In my mind, there is little surprise that some small issue could become such a big debate: it is not about the lights but rather about whether Barrington Hills can retain its character against the pressures that threaten to turn it into just another suburb. Such debates are relatively common in many suburbs as both political officials and residents consider how proposed changes to laws, zoning, and development patterns might alter the feel of the community. In this particular community, we could ask: why did this discussion develop around outdoor lights instead of another issue or is this a long-running (yet punctuated) debate that the community has been having for decades?

Fighting over suburban character: Show-Me’s in Naperville

One long-lasting idea about suburbs is that they are family-friendly places. So when a business comes to town that may not fit that image, some residents can become angered. Such is the case with a new restaurant that wants to move into Naperville:

Naperville residents will get a chance this week to formally voice their opinions about a controversial plan to open a restaurant called Show-Me’s, which opponents say will feature scantily clad waitresses who do not fit the city’s “family-friendly” image.

An open forum will be held during a Naperville Liquor Commission meeting Thursday.

But a group of about 30 people let their feelings be known during a demonstration Friday. Standing in front of the proposed site, they loudly chanted “Stop the show!” to passing cars.
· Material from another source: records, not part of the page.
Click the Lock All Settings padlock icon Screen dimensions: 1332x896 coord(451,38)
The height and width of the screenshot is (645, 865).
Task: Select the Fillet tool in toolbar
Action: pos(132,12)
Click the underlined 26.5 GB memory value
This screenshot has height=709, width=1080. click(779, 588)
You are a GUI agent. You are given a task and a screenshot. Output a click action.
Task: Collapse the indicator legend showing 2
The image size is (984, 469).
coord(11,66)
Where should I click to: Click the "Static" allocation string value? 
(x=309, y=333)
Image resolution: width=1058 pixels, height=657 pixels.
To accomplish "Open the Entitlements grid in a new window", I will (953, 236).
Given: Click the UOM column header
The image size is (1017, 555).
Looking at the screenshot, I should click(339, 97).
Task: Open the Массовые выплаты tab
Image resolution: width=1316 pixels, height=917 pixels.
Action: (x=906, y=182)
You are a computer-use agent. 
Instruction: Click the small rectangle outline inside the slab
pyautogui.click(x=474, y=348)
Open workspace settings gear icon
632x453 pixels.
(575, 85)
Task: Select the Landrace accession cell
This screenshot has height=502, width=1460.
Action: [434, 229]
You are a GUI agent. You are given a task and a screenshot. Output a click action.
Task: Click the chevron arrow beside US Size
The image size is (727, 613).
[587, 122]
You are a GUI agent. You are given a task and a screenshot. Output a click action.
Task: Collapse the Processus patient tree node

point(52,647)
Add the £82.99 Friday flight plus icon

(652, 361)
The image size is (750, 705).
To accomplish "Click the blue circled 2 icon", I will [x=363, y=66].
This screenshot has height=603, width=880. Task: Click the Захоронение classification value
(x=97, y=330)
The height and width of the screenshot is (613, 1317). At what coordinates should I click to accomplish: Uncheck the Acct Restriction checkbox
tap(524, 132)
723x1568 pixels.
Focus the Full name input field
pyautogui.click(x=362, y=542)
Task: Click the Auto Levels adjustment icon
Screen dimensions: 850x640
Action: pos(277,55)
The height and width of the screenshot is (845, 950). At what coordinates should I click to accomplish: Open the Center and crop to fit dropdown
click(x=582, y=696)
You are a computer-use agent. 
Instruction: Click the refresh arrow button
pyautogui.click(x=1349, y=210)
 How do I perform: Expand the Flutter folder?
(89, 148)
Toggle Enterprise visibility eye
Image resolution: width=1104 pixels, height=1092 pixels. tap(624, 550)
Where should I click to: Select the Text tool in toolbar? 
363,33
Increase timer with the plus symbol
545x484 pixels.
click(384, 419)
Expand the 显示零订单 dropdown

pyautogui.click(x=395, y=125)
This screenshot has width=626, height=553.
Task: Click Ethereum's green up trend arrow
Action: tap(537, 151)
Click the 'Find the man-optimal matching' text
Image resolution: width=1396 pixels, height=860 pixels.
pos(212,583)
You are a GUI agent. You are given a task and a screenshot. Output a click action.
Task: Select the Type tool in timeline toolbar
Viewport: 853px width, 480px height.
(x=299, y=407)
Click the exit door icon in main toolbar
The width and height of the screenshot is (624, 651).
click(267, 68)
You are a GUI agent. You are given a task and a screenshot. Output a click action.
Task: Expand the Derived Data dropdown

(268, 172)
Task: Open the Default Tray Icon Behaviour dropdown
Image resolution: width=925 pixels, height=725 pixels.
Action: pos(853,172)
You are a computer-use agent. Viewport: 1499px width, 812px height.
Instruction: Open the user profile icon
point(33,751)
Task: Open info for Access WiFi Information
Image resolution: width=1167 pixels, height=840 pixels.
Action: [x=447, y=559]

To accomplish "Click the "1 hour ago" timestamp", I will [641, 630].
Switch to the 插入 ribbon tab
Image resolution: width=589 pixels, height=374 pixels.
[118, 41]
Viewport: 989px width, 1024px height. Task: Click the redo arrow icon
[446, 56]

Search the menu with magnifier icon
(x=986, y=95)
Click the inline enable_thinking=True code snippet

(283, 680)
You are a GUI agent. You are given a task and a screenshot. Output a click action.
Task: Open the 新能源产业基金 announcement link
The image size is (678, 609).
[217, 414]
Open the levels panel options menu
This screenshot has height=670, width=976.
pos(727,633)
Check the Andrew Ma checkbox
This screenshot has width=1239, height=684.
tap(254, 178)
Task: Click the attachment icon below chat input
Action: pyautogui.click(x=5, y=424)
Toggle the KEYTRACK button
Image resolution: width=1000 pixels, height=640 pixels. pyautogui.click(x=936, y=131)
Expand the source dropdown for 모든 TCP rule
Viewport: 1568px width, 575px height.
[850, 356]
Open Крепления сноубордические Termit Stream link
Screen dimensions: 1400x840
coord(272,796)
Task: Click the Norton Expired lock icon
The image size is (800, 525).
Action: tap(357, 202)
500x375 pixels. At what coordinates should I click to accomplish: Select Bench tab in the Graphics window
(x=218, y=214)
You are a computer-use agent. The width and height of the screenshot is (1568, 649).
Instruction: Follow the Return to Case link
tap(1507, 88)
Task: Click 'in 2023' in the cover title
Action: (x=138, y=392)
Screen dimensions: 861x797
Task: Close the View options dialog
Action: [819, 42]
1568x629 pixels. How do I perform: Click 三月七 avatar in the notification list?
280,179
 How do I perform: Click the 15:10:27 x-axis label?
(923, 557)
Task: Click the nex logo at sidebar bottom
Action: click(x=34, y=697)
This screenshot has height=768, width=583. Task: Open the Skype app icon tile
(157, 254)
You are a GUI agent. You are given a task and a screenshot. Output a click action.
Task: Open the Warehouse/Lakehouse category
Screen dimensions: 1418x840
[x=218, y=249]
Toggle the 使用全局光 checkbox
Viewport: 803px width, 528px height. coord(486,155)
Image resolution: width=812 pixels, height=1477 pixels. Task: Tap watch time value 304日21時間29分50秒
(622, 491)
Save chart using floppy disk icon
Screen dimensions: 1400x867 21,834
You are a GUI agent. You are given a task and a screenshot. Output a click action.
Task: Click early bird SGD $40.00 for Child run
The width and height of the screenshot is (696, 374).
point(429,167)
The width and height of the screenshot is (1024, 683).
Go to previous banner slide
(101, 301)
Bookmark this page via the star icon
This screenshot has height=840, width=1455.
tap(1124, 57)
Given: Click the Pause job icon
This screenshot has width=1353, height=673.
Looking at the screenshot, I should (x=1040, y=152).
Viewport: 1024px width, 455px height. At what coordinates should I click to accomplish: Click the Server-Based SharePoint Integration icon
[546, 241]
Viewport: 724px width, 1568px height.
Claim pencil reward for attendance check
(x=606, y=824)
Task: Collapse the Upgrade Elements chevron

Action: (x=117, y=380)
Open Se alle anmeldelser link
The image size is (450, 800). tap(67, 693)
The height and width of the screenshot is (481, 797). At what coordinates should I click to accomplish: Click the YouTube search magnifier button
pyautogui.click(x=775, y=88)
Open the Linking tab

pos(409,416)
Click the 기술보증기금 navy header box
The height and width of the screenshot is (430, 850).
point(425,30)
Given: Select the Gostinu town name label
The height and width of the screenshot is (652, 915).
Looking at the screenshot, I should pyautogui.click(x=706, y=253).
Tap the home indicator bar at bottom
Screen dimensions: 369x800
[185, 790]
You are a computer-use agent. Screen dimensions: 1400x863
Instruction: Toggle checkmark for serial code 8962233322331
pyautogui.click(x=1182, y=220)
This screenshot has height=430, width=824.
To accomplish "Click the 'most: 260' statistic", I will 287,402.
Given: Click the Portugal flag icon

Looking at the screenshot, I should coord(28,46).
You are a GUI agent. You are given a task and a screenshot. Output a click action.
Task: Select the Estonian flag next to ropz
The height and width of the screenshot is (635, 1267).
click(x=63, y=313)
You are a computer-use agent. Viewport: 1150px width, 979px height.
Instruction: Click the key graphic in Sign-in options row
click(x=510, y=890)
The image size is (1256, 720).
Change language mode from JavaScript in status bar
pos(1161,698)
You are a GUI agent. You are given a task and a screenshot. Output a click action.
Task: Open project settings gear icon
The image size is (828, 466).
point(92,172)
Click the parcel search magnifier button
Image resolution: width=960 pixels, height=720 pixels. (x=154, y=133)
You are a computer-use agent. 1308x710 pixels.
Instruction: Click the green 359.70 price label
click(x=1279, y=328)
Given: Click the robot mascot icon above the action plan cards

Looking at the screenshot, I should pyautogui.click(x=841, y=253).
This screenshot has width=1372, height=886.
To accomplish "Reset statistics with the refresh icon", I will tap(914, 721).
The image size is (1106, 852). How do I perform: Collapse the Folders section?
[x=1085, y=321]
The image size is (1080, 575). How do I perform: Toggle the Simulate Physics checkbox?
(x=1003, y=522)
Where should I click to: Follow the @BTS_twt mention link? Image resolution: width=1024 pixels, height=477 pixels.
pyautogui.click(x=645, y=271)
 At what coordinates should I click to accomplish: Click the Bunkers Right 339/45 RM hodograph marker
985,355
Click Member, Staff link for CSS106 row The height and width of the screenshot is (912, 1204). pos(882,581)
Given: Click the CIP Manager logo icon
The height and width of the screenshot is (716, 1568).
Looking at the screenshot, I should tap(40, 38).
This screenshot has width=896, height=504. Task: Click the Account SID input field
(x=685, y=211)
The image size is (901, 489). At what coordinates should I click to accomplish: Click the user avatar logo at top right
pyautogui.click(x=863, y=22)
The protesters have suggested this restaurant does not fit with the character of the community. The community’s mayor is on the record suggesting that he “thought it was a regular restaurant as far as I was concerned” and the clothing of the waitresses was “tastefully done.”

While this seems like just a small group of protesters, the question they raise is an interesting one: what exactly is a suburban community supposed to look like? What businesses and residents fit its image? As the mayor suggested, the proposed restaurant is not breaking any laws or rules so it would hard to reject their liquor license proposal. But necessarily following the rules or laws is not the concern of many suburbanites who have ideas about their ideal community. Local politicians have to account for (or at least acknowledge) these feelings and images even if the proposed business breaks no rules and brings in tax dollars.

(Additionally, it always interesting to read comments on stories about Naperville – it tends to bring out people who both intensely dislike and like the city.)

Listing the “coolest suburbs worth a visit”

Critiques of suburbs have often included the charge that they are boring. But perhaps this stereotype is cracking: Travel+Leisure provides a list of the “coolest suburbs worth a visit.” A few things seem to unite these communities: they have “cool” cultural attractions (and some have drawn the attention of celebrities) and have a uniqueness or character that sets them apart from the “typical” suburb.

While I don’t suspect that suburban tourism will soon explode, this is a reminder that there is a lot of interesting things to see and do in suburbs. And if more and more visitors and tourists do head to the suburbs, I’m sure the communities will be happy to see them.